In the morning, she wakes before Gene so that she can section the grapefruit and prepare his coffee, the grapefruit a rarity that will surprise him. Breakfast will be eggs and toast today, no bacon. Three eggs then. The meal has to last him until his bucket lunch. Ned Gardiner at the grocery store told her yesterday that bakers will now be making smaller bread loaves and one-crust pies as part of the Save Food for Europe campaign. Imagine. An entire continent, starving.



Gene never talks about his personal war as an engineer on B-17s, the one during which he got his ropy scar. The other husbands don’t either.

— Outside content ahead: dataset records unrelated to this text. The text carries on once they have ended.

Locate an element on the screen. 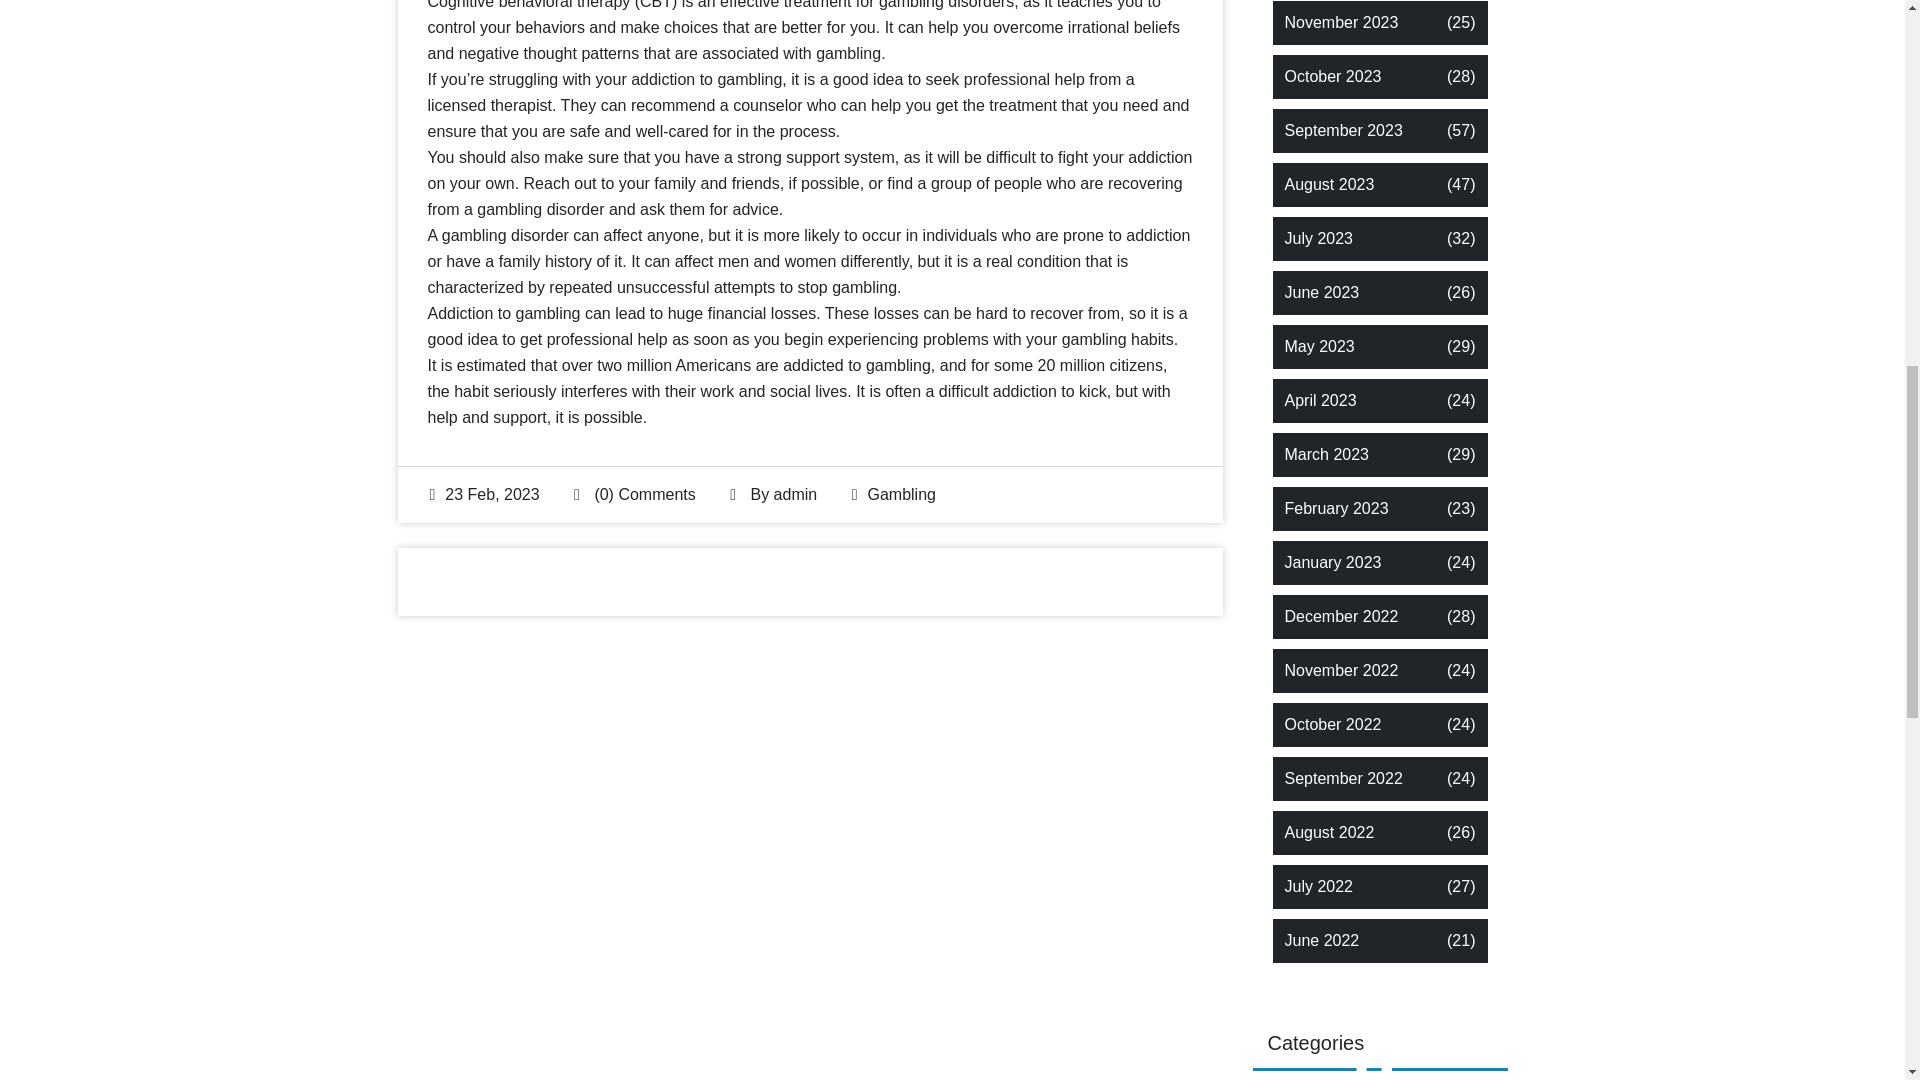 This screenshot has width=1920, height=1080. 23 Feb, 2023 is located at coordinates (484, 494).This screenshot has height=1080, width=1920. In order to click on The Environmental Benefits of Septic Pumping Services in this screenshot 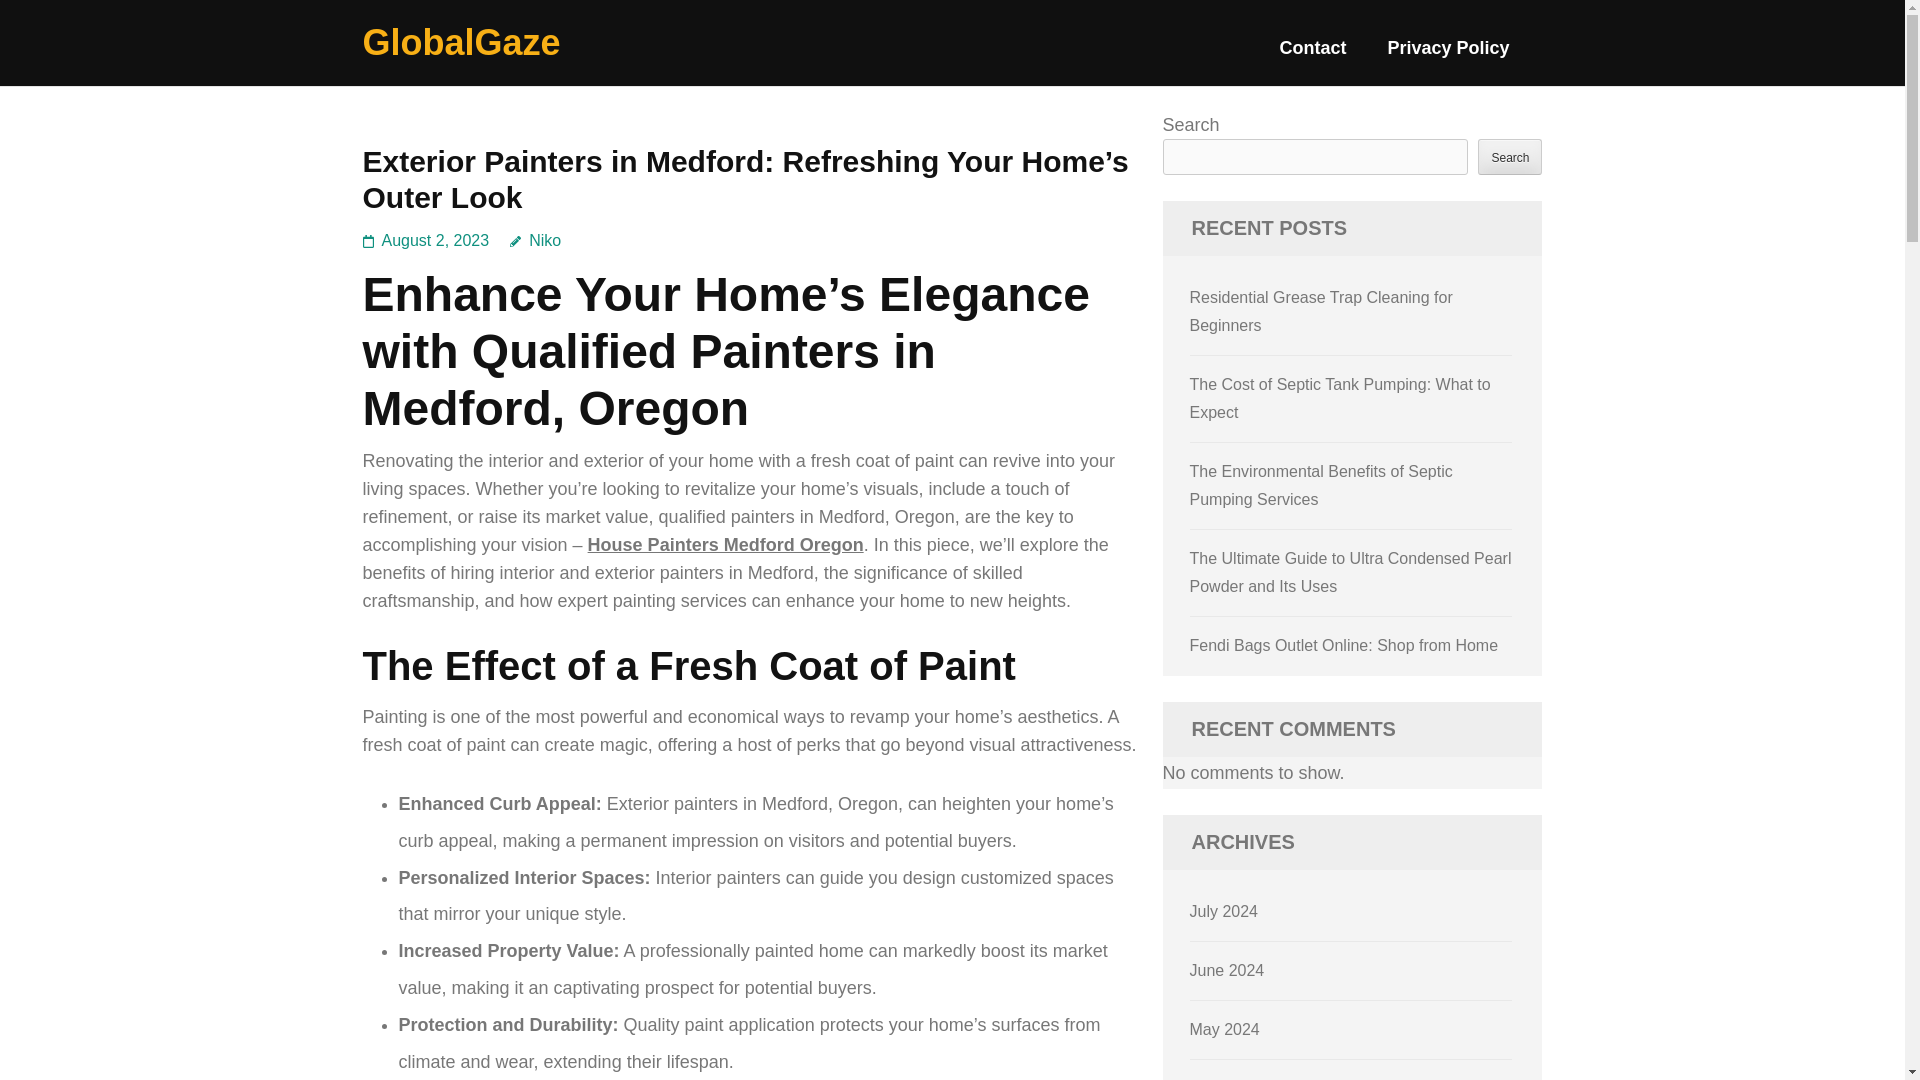, I will do `click(1322, 485)`.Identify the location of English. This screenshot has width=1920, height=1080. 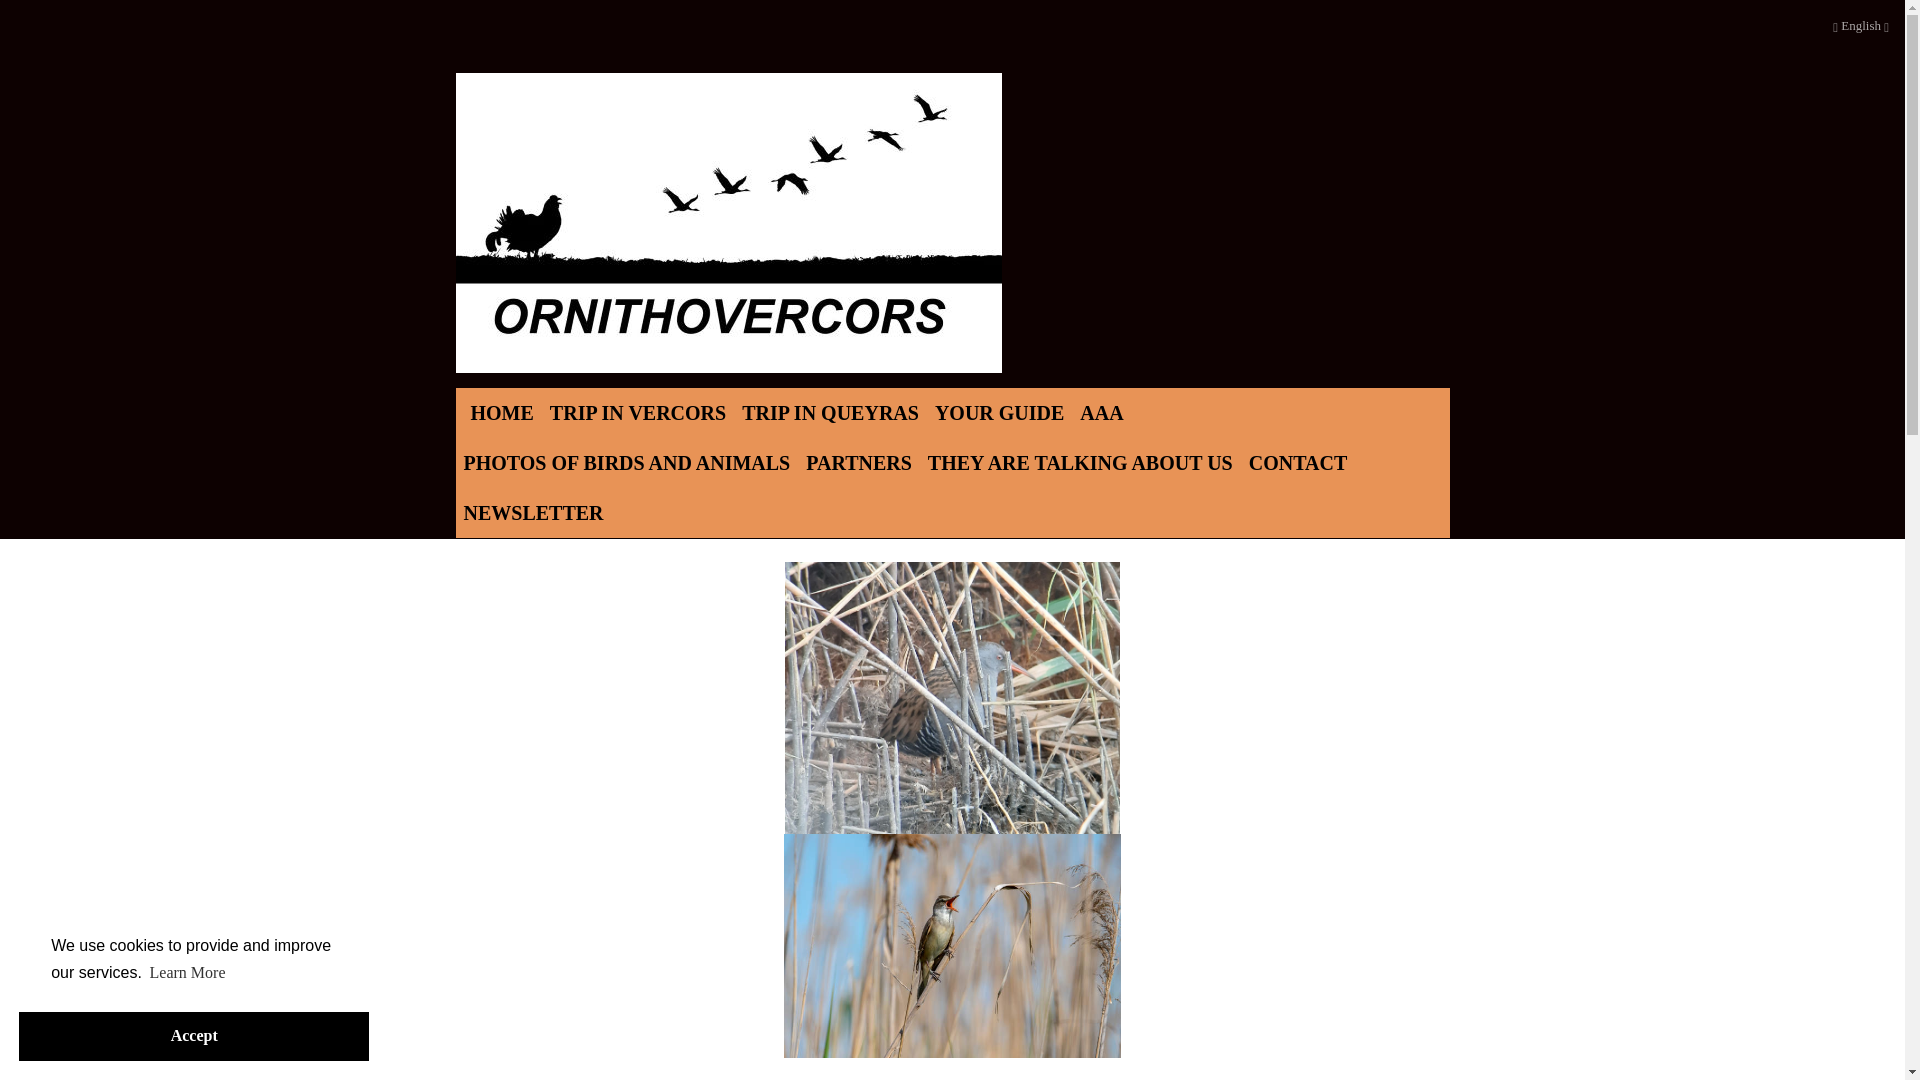
(1861, 26).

She can hear Gene giving himself a sponge bath in the tiny washroom they have squeezed between the two bedrooms upstairs. They bathe once a week in the tin tub Gene keeps on the screened-in porch and drags into the kitchen. He uses her bathwater because it’s too much of an effort to drag the tub out again and empty it onto the ground. Grace has thick brown hair that she cut short right after Tom was born. Gene wasn’t fond of the cut, but her mother thought the new look highlighted her cheekbones and large blue eyes. It was the only time Grace can remember that her mother called her beautiful, an exclamation that escaped her like a bee sting. Gene, when he first met Grace, described her as pretty, which she understood as a description less than beautiful.